Good news for the Peking (with special bad food-pun)


So. Wow. Work. So much work. Albakitty came from some deep overwork silly place, I said something to someone who was looking for FB kitties about all the kitties being busy at the G20, and offered a nice fluffy albatross instead, and then I thought, "Hey, he actually looks a little bit like a kitty" and then of course I had to go play with him on MSPaint and there you go, Albakitty. Hoping things quiet down next week, I have about 3 sets of photos I haven't had time to go through yet. Figured I would post Albakitty just to confuse people and/or let folks know I didn't go anywhere (just my cubicle).  
For the rest of this week, I have a few links to share. I'll start with the good news about the Peking that's been circulating on the salty sites recently - the Peking has finally found a new home! Flat Stanley could so easily have gone off on another tangent when we visited the Peking in late October, but that post had already gotten way more complicated then I probably should have let it, seeing as Flat Stanley's post was supposed to be for first graders, so I didn't go into that.  However, with this new news, it's time to say YAY and share it!

As you may or may not know, the fate of that handsome old cargo ship has been up in the air for a time; the South Street Seaport has been in the retrenching process, oh, pretty much since Hurricane Sandy, and at some point in the recent past, they made the hard decision to let one of the three tall ships in their collection go and the lot fell on the largest of the three, the Peking. It's sad, I'll miss seeing her, but the substantial silver lining is that the Wavertree, their other really big tall ship (I'm counting Pioneer as a tall ship, so she's the third) is now off being overhauled - she's never really been open to the public, as far as I can recall, but I was lucky enough to get to spend an afternoon hanging out in her wardroom one winter when what was supposed to be a short stop to rinse out the Rosemary Ruth's water tanks ended up having to be extended until the current lessened (here was the trip report from that day, that was a fun one to write), and as I recall, she was really quite lovely, and I was tickled when I read posts on The Old Salt Blog and Tugster about her being sent over to Cadell's in Staten Island for some serious TLC.
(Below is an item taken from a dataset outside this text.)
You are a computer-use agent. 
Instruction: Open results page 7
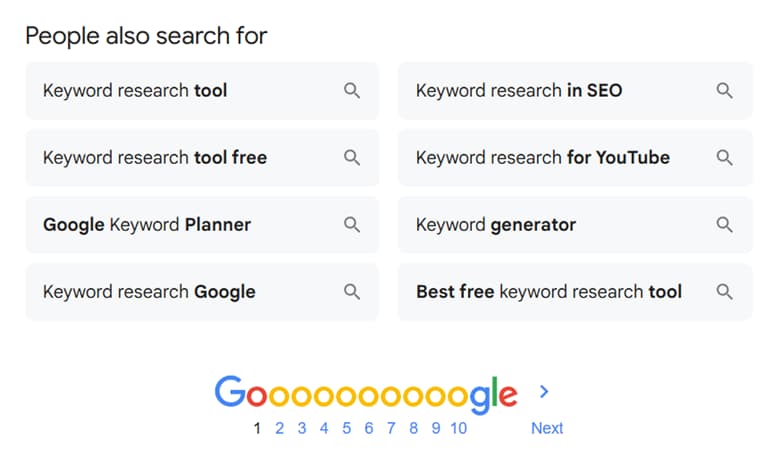[391, 428]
But I was even more tickled last week when I read that the last loose end in the South Street Seaport shuffle of the ships was tied up and that the hundred and four year old (!) Peking had found a new home (and a wonderfully appropriate one) in Hamburg, Germany, the very city where she was built in 1911. Click here to read more about it on the Working Harbor Committee blog.

And to close, here is the worst photographic food-pun I've ever made. OK, I think it's the ONLY photographic food-pun I've ever made, but still. Get it? Get it? HA HA HA HA HA!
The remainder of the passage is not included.